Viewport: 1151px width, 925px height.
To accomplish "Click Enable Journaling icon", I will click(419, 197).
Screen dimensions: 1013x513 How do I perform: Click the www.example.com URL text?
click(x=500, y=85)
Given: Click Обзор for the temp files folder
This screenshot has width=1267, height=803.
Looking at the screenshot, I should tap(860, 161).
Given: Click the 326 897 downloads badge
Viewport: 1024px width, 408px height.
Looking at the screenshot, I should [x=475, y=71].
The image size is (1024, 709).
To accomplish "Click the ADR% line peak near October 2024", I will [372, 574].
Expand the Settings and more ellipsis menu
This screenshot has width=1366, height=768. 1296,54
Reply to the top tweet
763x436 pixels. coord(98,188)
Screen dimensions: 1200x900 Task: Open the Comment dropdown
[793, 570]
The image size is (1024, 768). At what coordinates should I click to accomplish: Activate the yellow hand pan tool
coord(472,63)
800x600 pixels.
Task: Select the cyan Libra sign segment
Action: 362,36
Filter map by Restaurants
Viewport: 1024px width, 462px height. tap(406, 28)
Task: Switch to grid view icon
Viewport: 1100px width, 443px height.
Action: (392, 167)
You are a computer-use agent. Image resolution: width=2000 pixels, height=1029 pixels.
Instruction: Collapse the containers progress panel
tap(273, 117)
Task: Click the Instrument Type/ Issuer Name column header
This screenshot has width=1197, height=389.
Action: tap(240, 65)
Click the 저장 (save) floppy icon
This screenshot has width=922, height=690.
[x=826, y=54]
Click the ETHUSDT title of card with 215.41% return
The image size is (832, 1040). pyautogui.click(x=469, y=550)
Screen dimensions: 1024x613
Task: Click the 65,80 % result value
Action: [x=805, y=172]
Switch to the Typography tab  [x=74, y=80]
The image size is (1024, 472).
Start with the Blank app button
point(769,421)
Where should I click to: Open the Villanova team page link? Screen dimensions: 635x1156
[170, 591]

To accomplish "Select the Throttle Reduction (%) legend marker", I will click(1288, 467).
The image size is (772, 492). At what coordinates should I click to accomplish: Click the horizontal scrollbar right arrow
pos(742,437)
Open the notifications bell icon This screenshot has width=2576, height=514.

********

→ WHAT THE TASK REQUIRES
Each of the records shown above needs to be repeated exactly.

→ RESPONSE
Viewport: 1151px width, 925px height.
To accomplish "Click Enable Journaling icon", I will click(419, 197).
Screen dimensions: 1013x513 How do I perform: Click the www.example.com URL text?
click(x=500, y=85)
Given: Click Обзор for the temp files folder
This screenshot has width=1267, height=803.
Looking at the screenshot, I should tap(860, 161).
Given: Click the 326 897 downloads badge
Viewport: 1024px width, 408px height.
Looking at the screenshot, I should [x=475, y=71].
The image size is (1024, 709).
To accomplish "Click the ADR% line peak near October 2024", I will [372, 574].
Expand the Settings and more ellipsis menu
This screenshot has width=1366, height=768. 1296,54
Reply to the top tweet
763x436 pixels. coord(98,188)
Screen dimensions: 1200x900 Task: Open the Comment dropdown
[793, 570]
The image size is (1024, 768). At what coordinates should I click to accomplish: Activate the yellow hand pan tool
coord(472,63)
800x600 pixels.
Task: Select the cyan Libra sign segment
Action: 362,36
Filter map by Restaurants
Viewport: 1024px width, 462px height. tap(406, 28)
Task: Switch to grid view icon
Viewport: 1100px width, 443px height.
Action: (392, 167)
You are a computer-use agent. Image resolution: width=2000 pixels, height=1029 pixels.
Instruction: Collapse the containers progress panel
tap(273, 117)
Task: Click the Instrument Type/ Issuer Name column header
This screenshot has width=1197, height=389.
Action: tap(240, 65)
Click the 저장 (save) floppy icon
This screenshot has width=922, height=690.
[x=826, y=54]
Click the ETHUSDT title of card with 215.41% return
The image size is (832, 1040). pyautogui.click(x=469, y=550)
Screen dimensions: 1024x613
Task: Click the 65,80 % result value
Action: [x=805, y=172]
Switch to the Typography tab  [x=74, y=80]
The image size is (1024, 472).
Start with the Blank app button
point(769,421)
Where should I click to: Open the Villanova team page link? Screen dimensions: 635x1156
[170, 591]

To accomplish "Select the Throttle Reduction (%) legend marker", I will click(1288, 467).
The image size is (772, 492). At what coordinates should I click to accomplish: Click the horizontal scrollbar right arrow
pos(742,437)
Open the notifications bell icon This screenshot has width=2576, height=514.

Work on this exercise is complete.